When you’re clear on what matters, decisions become easier. You’re no longer just reacting—you’re choosing.
4. Committed Action: Doing What Matters (Even When It’s Hard)
This is where ACT really stands out.
Instead of waiting to feel ready, confident, or calm, ACT helps you take action in service of your values, EVEN when your mind is loud.
Because the truth is:
Your mind may never fully agree with what matters to you.
And that’s okay.
You can still move forward.
What This Looks Like in Real Life
Anxiety and Avoidance
- Scenario: You have plans for a social event
- Thought: “I’m going to embarrass myself”
- Typical response: Cancel plans
- ACT approach: Notice the thought, allow the anxiety, and still go because connection matters
Self-Doubt at Work
- Scenario: Opportunity to take on a challenge
- Thought: “I’m not qualified”
- Typical response: Stay quiet
- ACT approach: Acknowledge the thought and contribute anyway because growth matters
The “Passengers on the Bus” Metaphor
Imagine you’re driving a bus. Your thoughts and feelings are your passengers.
Some are helpful.
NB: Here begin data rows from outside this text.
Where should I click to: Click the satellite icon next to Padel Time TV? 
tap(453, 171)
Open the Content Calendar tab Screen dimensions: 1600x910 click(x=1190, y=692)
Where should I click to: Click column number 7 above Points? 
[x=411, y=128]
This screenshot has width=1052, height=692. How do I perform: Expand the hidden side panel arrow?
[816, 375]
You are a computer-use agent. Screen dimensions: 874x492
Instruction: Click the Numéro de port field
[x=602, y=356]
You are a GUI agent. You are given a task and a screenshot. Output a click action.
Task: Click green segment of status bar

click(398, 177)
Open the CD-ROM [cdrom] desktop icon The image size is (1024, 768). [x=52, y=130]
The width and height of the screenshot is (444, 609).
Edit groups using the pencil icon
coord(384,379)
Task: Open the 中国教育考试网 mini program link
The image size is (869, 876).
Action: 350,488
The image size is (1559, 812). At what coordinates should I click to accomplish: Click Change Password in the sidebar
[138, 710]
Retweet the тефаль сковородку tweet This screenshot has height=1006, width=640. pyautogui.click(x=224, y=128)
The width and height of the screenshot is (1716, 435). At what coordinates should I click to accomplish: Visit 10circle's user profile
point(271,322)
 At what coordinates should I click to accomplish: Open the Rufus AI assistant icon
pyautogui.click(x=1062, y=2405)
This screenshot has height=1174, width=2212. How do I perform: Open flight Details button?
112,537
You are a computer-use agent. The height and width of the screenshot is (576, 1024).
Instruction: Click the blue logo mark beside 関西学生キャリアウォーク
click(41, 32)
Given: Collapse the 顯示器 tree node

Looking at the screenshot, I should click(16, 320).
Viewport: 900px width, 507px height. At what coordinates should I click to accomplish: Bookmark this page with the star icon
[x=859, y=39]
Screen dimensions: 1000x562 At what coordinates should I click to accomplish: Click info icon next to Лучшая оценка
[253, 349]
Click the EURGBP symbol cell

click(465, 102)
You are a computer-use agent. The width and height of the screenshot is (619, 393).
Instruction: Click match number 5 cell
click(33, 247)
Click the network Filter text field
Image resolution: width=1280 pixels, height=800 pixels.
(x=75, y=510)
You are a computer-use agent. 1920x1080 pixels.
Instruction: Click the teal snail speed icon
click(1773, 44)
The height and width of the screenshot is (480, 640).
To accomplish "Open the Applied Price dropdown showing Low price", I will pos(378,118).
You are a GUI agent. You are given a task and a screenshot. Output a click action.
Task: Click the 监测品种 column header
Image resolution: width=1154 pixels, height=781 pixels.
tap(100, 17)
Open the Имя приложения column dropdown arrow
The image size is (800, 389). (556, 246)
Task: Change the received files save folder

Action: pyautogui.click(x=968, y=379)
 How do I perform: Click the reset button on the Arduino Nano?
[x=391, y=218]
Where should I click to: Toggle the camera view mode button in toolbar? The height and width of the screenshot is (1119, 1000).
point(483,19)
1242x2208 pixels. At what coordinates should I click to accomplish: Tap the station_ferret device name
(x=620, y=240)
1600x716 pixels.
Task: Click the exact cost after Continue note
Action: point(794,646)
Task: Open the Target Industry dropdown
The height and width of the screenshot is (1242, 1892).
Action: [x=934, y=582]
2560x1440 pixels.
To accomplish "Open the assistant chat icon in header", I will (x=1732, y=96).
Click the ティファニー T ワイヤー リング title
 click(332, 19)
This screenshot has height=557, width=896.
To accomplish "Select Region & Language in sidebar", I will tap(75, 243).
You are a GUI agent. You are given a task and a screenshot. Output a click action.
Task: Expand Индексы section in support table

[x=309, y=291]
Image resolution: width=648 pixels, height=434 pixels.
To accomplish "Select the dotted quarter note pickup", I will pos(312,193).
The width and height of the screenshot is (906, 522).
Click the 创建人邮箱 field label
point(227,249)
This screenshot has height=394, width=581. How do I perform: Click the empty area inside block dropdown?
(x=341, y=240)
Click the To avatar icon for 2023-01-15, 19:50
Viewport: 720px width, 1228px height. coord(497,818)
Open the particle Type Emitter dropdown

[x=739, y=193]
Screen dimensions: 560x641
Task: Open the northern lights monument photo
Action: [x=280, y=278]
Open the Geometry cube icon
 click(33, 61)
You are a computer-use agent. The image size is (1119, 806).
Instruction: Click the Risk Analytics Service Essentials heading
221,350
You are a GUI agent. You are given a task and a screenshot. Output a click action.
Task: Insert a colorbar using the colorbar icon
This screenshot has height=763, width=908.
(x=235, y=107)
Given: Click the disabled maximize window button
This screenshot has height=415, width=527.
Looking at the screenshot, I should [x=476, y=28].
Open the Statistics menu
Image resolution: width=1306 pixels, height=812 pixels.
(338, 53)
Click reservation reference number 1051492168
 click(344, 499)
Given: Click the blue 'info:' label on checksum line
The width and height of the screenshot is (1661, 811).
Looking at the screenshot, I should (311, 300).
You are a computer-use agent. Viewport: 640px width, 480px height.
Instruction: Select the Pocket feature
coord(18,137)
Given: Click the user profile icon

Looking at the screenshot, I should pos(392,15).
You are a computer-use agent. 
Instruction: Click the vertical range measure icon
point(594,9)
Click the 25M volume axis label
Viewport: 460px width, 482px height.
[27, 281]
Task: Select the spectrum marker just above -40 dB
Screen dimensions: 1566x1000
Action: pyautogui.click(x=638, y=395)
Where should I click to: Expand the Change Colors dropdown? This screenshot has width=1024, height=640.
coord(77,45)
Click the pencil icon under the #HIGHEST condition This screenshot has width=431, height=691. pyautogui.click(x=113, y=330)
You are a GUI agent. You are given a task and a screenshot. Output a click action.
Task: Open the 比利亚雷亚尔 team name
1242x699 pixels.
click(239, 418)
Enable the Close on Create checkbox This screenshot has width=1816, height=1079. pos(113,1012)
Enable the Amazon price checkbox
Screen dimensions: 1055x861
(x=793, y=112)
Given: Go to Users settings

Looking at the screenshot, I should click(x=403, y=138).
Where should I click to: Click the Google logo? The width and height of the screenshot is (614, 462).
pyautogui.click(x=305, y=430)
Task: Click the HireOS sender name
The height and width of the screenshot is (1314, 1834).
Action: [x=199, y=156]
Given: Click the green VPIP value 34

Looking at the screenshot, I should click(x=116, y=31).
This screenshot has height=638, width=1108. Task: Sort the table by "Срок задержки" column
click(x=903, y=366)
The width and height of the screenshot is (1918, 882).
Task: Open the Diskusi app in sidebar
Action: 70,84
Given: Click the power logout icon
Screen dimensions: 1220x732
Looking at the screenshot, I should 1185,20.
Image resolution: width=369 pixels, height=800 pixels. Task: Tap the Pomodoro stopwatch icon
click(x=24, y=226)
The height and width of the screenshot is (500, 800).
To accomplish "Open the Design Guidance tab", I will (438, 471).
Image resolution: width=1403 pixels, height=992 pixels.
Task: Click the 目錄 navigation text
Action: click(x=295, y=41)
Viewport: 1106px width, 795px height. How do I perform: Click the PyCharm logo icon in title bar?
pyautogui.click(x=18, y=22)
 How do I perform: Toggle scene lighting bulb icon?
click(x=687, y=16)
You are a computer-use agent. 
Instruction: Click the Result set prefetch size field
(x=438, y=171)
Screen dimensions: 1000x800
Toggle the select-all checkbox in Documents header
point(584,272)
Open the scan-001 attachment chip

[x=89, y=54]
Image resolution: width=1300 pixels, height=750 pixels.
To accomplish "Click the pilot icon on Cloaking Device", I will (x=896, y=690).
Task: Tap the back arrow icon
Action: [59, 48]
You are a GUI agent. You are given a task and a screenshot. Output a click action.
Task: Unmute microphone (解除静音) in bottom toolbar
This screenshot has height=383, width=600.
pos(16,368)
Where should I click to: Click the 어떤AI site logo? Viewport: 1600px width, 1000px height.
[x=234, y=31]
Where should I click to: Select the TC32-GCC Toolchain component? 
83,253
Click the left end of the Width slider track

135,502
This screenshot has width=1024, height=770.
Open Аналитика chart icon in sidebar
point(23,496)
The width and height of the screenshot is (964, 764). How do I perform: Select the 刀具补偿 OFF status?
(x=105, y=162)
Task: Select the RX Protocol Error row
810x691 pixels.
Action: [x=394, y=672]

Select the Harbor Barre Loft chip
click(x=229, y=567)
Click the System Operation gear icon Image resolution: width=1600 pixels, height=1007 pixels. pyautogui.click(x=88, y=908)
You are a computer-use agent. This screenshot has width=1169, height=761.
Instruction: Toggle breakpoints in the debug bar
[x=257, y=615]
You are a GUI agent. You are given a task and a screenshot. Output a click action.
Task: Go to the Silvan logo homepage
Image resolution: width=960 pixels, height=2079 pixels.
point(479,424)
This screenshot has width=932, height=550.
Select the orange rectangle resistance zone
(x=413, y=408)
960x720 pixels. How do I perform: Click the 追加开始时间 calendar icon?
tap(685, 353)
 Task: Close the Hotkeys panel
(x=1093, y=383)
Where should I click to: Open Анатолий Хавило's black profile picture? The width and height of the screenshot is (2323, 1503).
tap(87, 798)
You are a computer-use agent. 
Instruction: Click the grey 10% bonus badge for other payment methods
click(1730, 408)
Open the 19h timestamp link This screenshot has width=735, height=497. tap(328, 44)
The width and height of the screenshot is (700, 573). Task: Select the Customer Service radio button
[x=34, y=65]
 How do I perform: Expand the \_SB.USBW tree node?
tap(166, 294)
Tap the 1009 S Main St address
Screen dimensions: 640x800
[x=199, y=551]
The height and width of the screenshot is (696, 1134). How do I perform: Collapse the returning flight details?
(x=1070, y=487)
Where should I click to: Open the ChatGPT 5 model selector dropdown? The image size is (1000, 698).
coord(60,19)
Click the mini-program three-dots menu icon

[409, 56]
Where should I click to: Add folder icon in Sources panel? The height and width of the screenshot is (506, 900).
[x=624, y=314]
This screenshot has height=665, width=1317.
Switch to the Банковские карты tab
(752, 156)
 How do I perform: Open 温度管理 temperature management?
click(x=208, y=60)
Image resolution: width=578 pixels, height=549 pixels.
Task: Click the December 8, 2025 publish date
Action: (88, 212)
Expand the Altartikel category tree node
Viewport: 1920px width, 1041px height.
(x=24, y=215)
Others are loud, critical, and uncomfortable:
- “You’re not good enough”
- “Turn back”
- “This is a bad idea”
If you let them drive, your life becomes smaller.
ACT teaches something different:
You don’t have to get rid of them.
You just don’t let them take the wheel.
You stay in the driver’s seat—moving toward what matters—while they come along for the ride.
What ACT Is Not
There are a few common misconceptions:
ACT is not:
- Giving up
- Ignoring your feelings
- Pretending everything is okay
Instead, ACT is about:
- Being honest about your experience
- Letting go of the struggle to control it
- Building a meaningful life anyway
What Changes With ACT?
People often notice:
- Relief from constantly fighting their thoughts
- More confidence handling difficult emotions
- Greater clarity about what matters
- The ability to move forward even when things feel hard
Instead of waiting to feel better before living your life…
You start living…and often feel better along the way.
If You’re Considering Therapy
If you’ve felt stuck in patterns of overthinking, avoidance, or self-doubt, ACT might be a really good fit.
It’s practical, flexible, and focused on helping you build a life that actually feels like yours—not one dictated by your thoughts.
If you want to better understand how this approach works in practice, you can learn more about ACT therapy here:
https://utahcenterforpsychologicalservices.com/act-therapy/
If you’re unsure where to start, a consultation can be a helpful next step. You don’t have to have everything figured out—you just have to be willing to begin.
FAQs About Acceptance and Commitment Therapy (ACT)
What is Acceptance and Commitment Therapy (ACT)?
ACT is an evidence-based therapy that helps people build a meaningful life by changing their relationship with thoughts and emotions, rather than trying to eliminate them.
How is ACT different from CBT?
CBT often focuses on changing thoughts. ACT focuses on changing how you relate to thoughts and taking meaningful action even when they’re present.
What issues can ACT help with?
ACT is commonly used for:
- Anxiety
- Depression
- Stress and burnout
- Trauma-related symptoms
- OCD and intrusive thoughts
- Chronic pain
- Life transitions
Does ACT mean I have to accept feeling bad forever?
No. Acceptance means making space for emotions so they don’t control your life, not resigning yourself to them.
What happens in ACT therapy?
ACT therapy is practical and collaborative. It often includes:
- Learning how to relate differently to thoughts
- Identifying values
- Practicing mindfulness
- Taking meaningful action
How long does ACT take to work?
Many people notice shifts within a few sessions, especially in how they respond to their thoughts and emotions.